— Start of Record list —

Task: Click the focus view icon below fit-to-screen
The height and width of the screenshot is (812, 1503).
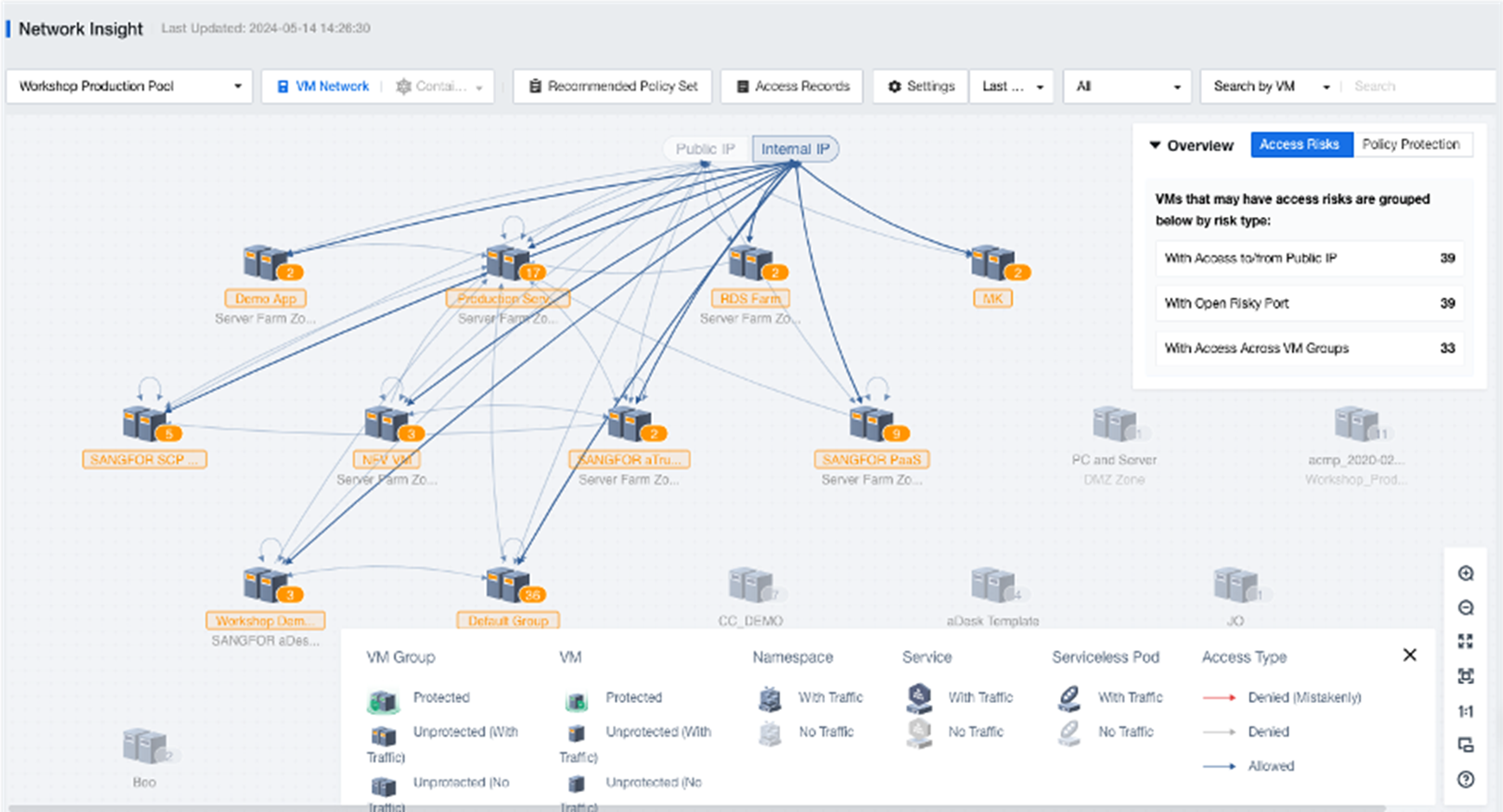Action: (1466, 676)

— End of Record list —
— Start of Record list —

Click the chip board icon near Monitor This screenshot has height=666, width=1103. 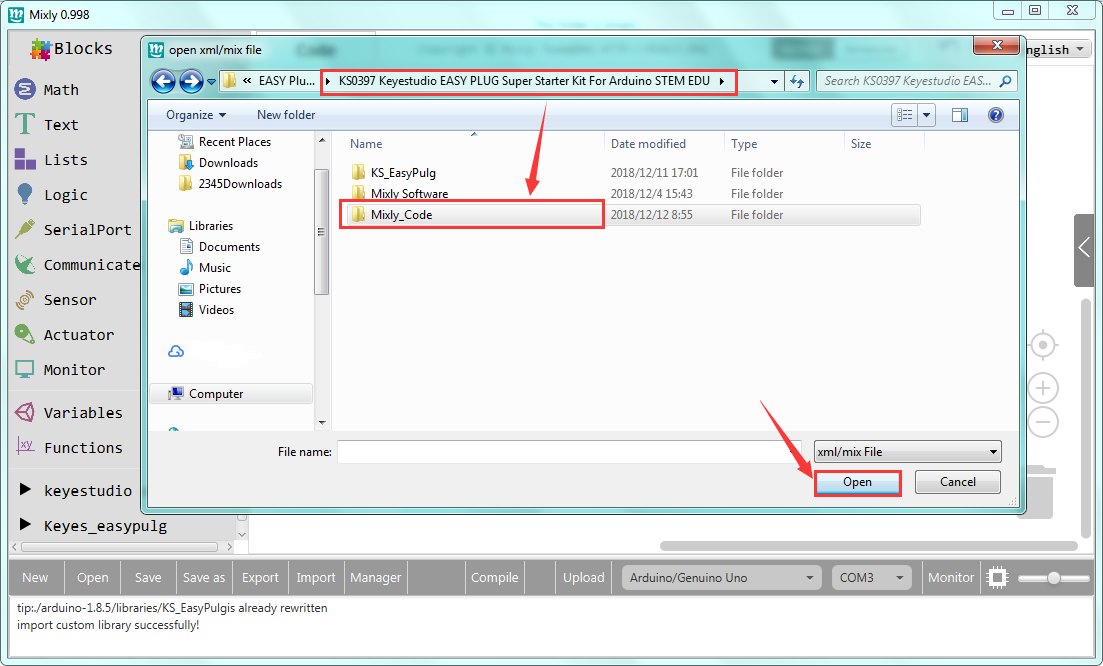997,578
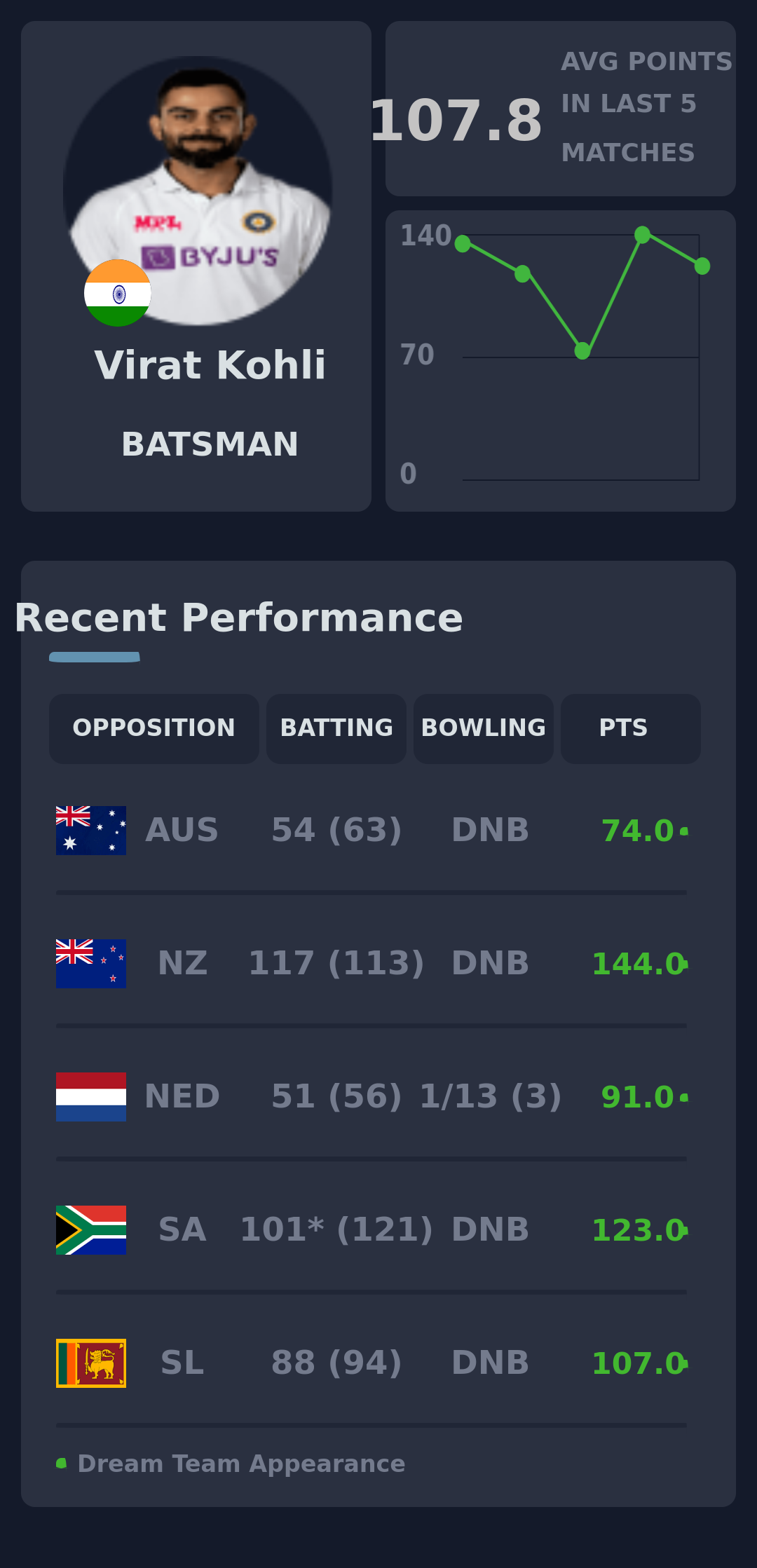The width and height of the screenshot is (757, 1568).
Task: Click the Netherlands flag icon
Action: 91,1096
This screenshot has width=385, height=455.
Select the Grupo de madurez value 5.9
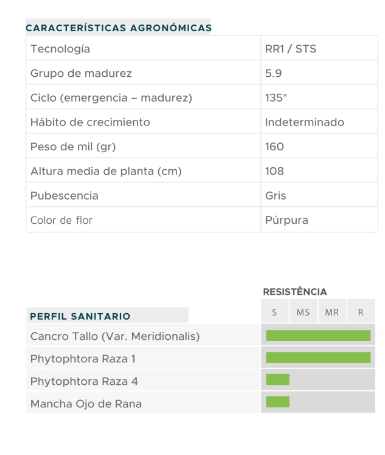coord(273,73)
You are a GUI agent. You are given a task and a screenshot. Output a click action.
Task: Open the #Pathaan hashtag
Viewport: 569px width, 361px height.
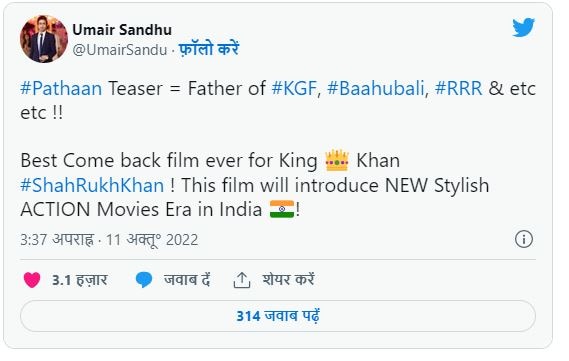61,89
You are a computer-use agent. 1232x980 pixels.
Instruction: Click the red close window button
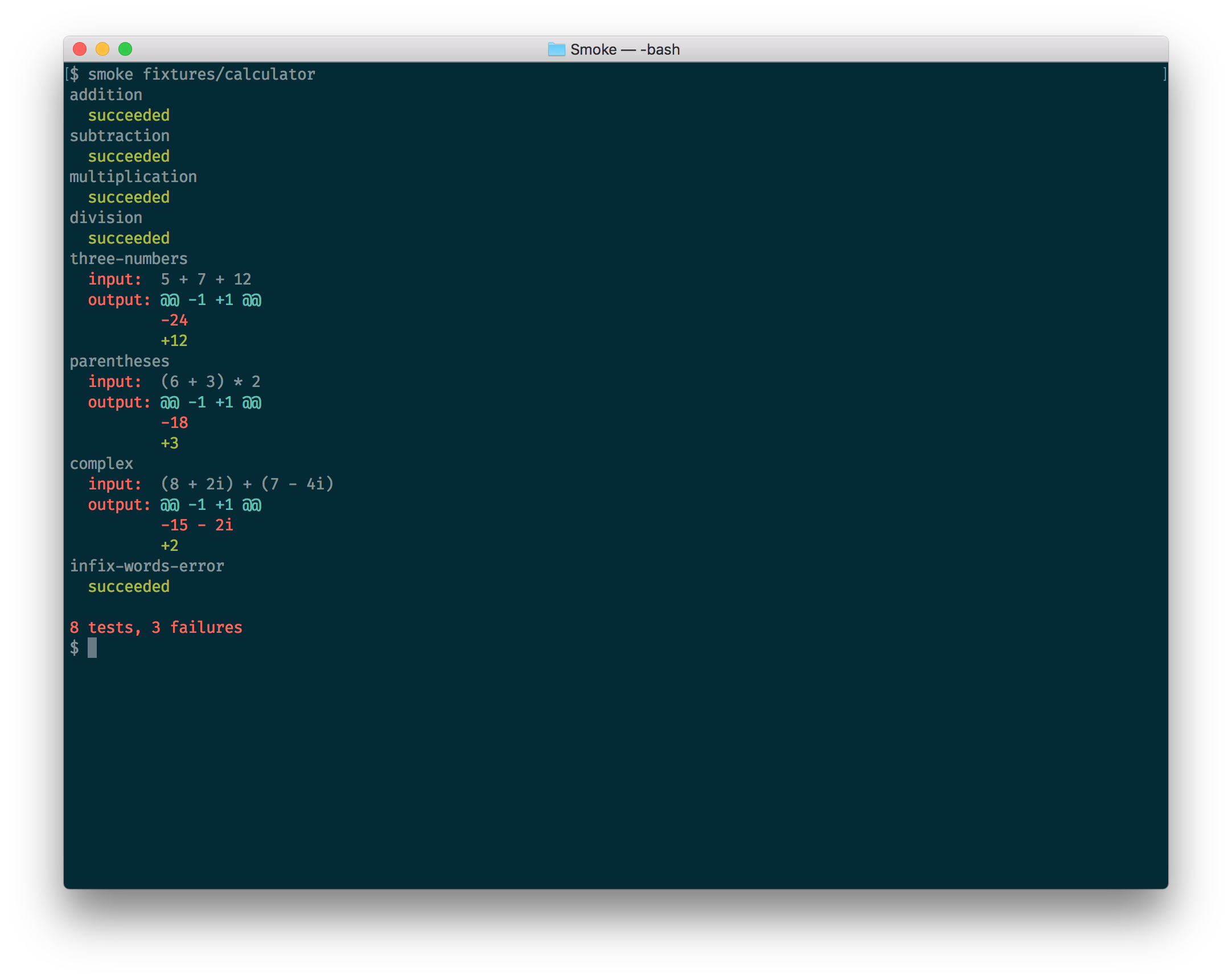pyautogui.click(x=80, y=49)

— End of Record list —

— What the task requires —
Scale the rows in the part that opens with the line containing "Task: Click the focus" and closes with the line containing "Action: (1466, 676)", including both of those lines. Give these lines again with the requests unchanged and every coordinate in the answers multiplied by 2.2 and rounded to a whole number, halves up, and leave the pictures out.

— Task solution —
Task: Click the focus view icon below fit-to-screen
The height and width of the screenshot is (812, 1503).
Action: (3225, 1487)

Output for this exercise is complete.